## Your objective
Please copy out every line of these rows, requests included, scaling each coordinate in the answers by 2.25, rounding to the nearest whole number with halves going up, and leaving all other numbers unchanged. Leave the pictures out of your answer.

===============

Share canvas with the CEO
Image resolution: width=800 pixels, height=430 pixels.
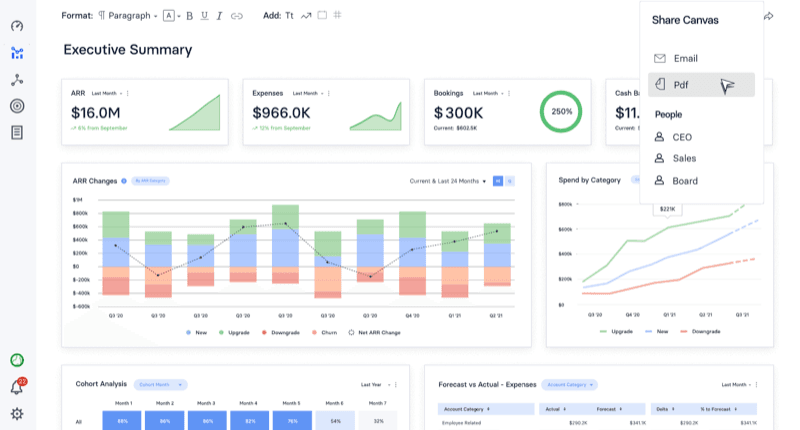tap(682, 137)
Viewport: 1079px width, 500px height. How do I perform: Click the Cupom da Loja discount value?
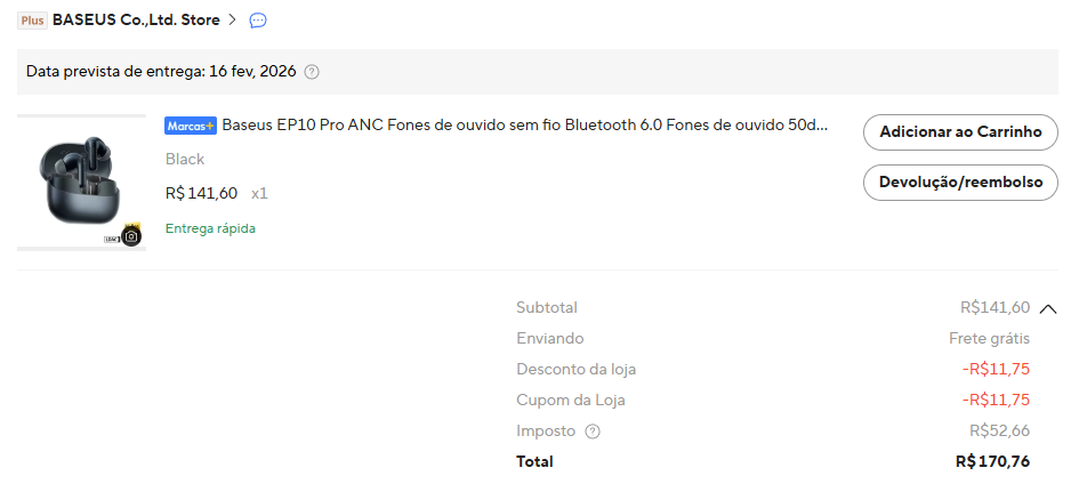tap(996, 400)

===============

## Exercise answer
Share canvas with the CEO
Image resolution: width=800 pixels, height=430 pixels.
tap(1535, 308)
Viewport: 1079px width, 500px height. How do I perform: Click the Cupom da Loja discount value?
tap(2241, 900)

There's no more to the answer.